Currently, depending on your circumstances, you can get two elements of help towards childcare – up to 30 hours free childcare for children aged between 2 and 4, and help with childcare costs (Tax-Free Childcare) if your child is under 16.
Gov.uk have a fantastic step-by-step guide to help you work out exactly what elements of childcare you can claim for.
Free education and childcare for two- to four-year-olds
- Income Support
- income-based Jobseeker’s Allowance (JSA)
- income-related Employment and Support Allowance (ESA)
- Universal Credit
- tax credits and you have an annual income of under £16,190 before tax
- the guaranteed element of State Pension Credit
- support through part 6 of the Immigration and Asylum Act
- the Working Tax Credit four-week run on (the payment you get when you stop qualifying for Working Tax Credit).

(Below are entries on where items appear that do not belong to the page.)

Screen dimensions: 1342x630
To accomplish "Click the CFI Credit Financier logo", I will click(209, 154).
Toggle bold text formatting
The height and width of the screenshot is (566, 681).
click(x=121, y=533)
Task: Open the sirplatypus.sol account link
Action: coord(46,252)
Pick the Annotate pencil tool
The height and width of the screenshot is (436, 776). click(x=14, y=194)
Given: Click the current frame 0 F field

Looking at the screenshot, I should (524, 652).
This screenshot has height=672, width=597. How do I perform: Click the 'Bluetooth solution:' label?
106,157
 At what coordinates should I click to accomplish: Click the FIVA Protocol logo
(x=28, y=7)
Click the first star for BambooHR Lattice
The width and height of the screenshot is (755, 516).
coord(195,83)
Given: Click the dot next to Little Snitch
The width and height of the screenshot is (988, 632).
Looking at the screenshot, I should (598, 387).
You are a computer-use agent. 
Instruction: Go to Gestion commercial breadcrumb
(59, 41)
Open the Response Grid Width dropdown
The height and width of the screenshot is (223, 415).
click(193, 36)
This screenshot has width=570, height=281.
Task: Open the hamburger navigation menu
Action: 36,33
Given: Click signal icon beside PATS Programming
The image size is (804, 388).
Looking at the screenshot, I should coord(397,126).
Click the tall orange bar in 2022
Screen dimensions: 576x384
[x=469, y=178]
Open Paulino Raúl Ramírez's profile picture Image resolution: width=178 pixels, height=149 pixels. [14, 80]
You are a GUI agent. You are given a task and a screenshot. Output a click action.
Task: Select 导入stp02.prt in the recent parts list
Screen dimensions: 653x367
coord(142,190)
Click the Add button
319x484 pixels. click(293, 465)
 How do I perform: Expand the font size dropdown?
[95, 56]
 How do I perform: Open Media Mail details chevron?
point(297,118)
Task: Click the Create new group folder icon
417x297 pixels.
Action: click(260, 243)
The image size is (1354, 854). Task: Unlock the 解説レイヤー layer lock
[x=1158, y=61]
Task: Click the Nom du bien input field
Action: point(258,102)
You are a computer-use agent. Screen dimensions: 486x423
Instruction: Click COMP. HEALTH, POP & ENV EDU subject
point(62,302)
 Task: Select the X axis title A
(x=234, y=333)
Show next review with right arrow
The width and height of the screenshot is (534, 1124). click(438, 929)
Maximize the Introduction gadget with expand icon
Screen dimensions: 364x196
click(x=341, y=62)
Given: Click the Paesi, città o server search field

Please note, the early education and childcare must be with an approved childcare provider to claim the free hours.
Recently, the government announced plans to expand this scheme, starting April 2024 (when eligible 2-year-olds will get 15 hours of free childcare per week), and growing in September 2024 to include children between nine months and two years. Finally in September 2025, it will be expanded again to cover 30 hours of childcare for eligible children between nine months and three years old. In addition, those families on universal credit will get childcare support upfront, rather than having to reclaim it. They will be able to claim £951 a month for childcare for one child and £1,630 for two.
It’s possible to get up to £500 every 3 months (to a total of £2,000 a year) for each of your children, in order to help with the costs of childcare. If you get Tax-Free Childcare, the government will contribute £2 for every £8 you pay your approved childcare provider via an online account. You can get Tax-Free Childcare at the same time as 30 hours free childcare if you’re eligible for both. You can review the eligibility criteria and apply here.
If you get tax credits, Universal Credit or childcare vouchers
You can’t get Tax-Free Childcare at the same time as claiming Working Tax Credit, Child Tax Credit, Universal Credit or childcare vouchers. Which scheme you’re better off with depends on your situation. The government have a useful childcare calculator to help you work out which type of support is best for you.
If you are employed, your employer may be able to help you with childcare costs using vouchers or other schemes such as an employee nursery. Have a chat with them to see what they can offer.
If you’re under 20 at the start of a publicly-funded course, such as school or sixth form college, you could get weekly childcare payments through Care to Learn.
If you’re over 20 and in further education, you could apply for Discretionary Learner Support.
And if you are in full-time higher education, you can apply for a Childcare Grant if your child is under 15 (or under 17 if they have special needs).